R - Eu sou muito daquele ponto que respeito a opinião de cada um. Aqueles que querem ficar, fique, e aqueles que querem sair, saia. Porque no meu ponto de vista, só vai fazer essas áreas de borda sofrer mais. Porque esse pessoal vai acordar, vai vivenciar toda essa situação que está acontecendo. Então, cada vez mais vai sofrer. Mas eu respeito quem quer ficar. O meu ponto de vista, eu sairia, porque eu me sinto tão bem quando eu vou para outro canto, porque eu me esqueço desse pesadelo que eu estou vivenciando. Então, quem quer ficar, quem quer ficar nesse sofrimento… Porque através dessa situação de borda, eu vi muitas pessoas se matarem, como Dona Pureza, se matou, matou a filha. Como já vi também… eu passei negócio de poucos segundos, policial na esquina mesmo dando com a mão, se matou. E muitos outros que tiraram a vida com a sua saúde mental afetada. Até quando essas áreas de bordas vão ficar vivenciando uma tragédia dessa para acontecer outro… Como eu posso dizer, outra fatalidade? Então, o meu viável, no meu ponto de vista, era que essas pessoas que tivessem na borda, fossem realocadas. Fossem viver a vida dela em outro lugar, para que a saúde mental dela… Pelo menos não vai esquecer, mas eu acho que vai tranquilizar em muitas outras coisas, porque não é fácil viver numas áreas de borda, vivendo, vivenciando uma situação… Empurrando com a barriga. Aí, joga pra prefeitura. A prefeitura sabe como é que é… Vai jogando com a barriga, vai jogando com a barriga, e a população sofrendo. Sofrendo com a saúde, sofrendo com a falta de um posto, sofrendo com o mercadinho, sofrendo com falta de feira, sofrendo com isso tudo. E até quando vai viver essa situação de área de borda? Sofrendo com o trânsito. Porque a passagem que a gente tinha era ali no Mutange, já saia no centro. Hoje em dia você tem que rodear. Se você pegar o trânsito aqui de manhã, só Jesus na causa. Então, é uma coisa puxando outra. Então, no meu ponto de vista, que essas pessoas fossem realocadas para tentar viver a sua vida em outro local.

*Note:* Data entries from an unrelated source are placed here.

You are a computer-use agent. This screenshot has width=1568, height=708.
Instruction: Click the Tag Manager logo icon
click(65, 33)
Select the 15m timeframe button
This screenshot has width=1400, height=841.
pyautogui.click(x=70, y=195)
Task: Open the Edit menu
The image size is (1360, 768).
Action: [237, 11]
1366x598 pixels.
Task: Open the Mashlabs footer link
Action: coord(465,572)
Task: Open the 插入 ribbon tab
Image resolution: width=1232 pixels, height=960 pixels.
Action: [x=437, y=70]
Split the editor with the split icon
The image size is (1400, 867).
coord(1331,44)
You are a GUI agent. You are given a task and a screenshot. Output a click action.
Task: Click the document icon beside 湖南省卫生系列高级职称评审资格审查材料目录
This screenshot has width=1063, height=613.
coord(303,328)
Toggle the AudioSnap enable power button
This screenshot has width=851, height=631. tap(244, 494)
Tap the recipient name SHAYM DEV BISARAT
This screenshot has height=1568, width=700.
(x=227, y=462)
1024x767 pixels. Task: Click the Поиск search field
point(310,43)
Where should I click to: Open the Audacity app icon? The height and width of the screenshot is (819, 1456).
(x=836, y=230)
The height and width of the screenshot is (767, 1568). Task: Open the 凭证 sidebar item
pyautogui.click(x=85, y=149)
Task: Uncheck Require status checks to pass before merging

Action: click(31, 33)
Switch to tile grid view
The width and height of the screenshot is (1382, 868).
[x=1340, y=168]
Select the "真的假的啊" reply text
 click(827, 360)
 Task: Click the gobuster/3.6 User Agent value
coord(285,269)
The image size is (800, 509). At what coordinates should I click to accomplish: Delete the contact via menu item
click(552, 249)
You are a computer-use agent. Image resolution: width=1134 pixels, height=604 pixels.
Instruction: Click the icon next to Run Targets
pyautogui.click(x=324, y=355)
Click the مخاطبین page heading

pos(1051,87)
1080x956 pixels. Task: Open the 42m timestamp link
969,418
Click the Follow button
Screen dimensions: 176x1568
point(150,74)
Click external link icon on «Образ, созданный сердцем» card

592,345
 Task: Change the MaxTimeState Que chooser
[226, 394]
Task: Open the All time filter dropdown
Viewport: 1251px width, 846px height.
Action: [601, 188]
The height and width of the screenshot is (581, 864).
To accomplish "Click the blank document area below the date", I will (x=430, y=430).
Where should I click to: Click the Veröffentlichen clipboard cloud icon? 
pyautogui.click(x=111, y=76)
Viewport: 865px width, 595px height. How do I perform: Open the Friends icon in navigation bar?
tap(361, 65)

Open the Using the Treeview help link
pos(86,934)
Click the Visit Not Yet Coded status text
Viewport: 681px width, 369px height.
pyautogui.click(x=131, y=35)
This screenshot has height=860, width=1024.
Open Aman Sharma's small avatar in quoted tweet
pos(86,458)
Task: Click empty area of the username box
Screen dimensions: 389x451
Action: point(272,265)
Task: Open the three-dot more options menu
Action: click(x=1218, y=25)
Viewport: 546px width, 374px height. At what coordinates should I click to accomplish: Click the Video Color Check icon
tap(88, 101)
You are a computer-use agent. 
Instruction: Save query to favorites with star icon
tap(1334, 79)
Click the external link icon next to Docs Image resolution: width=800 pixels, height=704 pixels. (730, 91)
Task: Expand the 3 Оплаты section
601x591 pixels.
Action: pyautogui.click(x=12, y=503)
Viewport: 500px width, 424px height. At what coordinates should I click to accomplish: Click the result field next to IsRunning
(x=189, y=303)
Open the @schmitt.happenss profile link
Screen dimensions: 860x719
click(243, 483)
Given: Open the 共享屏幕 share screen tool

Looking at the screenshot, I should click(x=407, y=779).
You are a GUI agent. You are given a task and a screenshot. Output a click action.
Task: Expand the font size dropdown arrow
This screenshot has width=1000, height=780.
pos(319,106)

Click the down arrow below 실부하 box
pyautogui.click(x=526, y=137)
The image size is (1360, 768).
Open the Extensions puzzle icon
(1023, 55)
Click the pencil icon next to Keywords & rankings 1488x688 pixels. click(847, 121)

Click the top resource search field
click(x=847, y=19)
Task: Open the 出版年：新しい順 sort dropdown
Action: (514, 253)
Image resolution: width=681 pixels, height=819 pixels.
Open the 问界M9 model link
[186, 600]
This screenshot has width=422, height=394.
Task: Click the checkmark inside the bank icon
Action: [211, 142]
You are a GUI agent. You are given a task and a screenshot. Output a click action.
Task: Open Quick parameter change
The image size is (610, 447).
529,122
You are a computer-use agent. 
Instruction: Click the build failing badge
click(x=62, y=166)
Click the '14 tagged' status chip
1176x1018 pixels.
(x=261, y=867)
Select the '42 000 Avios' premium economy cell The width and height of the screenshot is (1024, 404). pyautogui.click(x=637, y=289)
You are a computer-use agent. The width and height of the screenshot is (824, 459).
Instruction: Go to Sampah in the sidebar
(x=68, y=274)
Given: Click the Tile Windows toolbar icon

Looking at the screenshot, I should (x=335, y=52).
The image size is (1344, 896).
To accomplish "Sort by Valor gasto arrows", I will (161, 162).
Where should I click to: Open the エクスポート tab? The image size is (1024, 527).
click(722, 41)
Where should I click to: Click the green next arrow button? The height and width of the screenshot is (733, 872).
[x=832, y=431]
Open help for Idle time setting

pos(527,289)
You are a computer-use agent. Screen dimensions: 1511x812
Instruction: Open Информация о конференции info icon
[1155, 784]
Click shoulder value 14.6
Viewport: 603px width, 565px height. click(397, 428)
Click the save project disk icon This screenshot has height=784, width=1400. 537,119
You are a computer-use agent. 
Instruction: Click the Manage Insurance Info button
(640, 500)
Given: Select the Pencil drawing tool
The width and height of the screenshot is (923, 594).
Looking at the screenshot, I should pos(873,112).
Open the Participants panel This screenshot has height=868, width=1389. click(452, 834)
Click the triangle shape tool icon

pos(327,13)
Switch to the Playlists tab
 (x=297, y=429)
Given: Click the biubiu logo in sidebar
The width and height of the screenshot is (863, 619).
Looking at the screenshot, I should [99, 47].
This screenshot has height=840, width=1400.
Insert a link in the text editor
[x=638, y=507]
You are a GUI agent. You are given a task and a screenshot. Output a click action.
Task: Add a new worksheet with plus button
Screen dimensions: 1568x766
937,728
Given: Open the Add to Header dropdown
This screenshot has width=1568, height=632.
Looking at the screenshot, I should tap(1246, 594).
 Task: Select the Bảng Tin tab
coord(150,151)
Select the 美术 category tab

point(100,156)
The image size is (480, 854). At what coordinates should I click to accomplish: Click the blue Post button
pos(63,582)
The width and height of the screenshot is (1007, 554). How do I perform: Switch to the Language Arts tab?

41:08 P/1 - Vamos para a última pergunta. Se você pudesse voltar a cinco ou seis anos atrás, antes do problema em si. Qual o lugar que você gostaria de visitar?
R - O local que eu gostaria de visitar? A praça Lucena Maranhão. Não tem para onde correr, ali foi minha infância, ali foi minha trajetória, ali foi as pessoas que eu conheci, verdadeiros amigos, falsos amigos, que me ensinaram a lição de vida. Foi os meus primeiros amores. Foi as escola. Porque ali pra mim, era tipo… Pra mim era uma cidade, sabe? Porque eram as escolas, era bom demais, ver aquela sensação de todo mundo largando, enchia todo mundo aquela praça. Ali eu me sentia acolhido por uma família. Todo mundo se conhecia, né? E hoje em dia a gente não vai ter mais. E é lamentável eu passar todo dia e ver que uma parte de mim foi se embora, e foi aquele local.
42:19 P/1 - Gostaria de te agradecer pela entrevista. E a gente encerra por aqui.
R - Tá! Ok! Obrigada! Gostaria também de agradecer essa oportunidade de estar aqui me expressando um pouco da minha história, um pouco do meu viver. É isso, só tenho a agradecer.
P/4 - Baby, e como é que foi contar um pouco da sua história para a gente?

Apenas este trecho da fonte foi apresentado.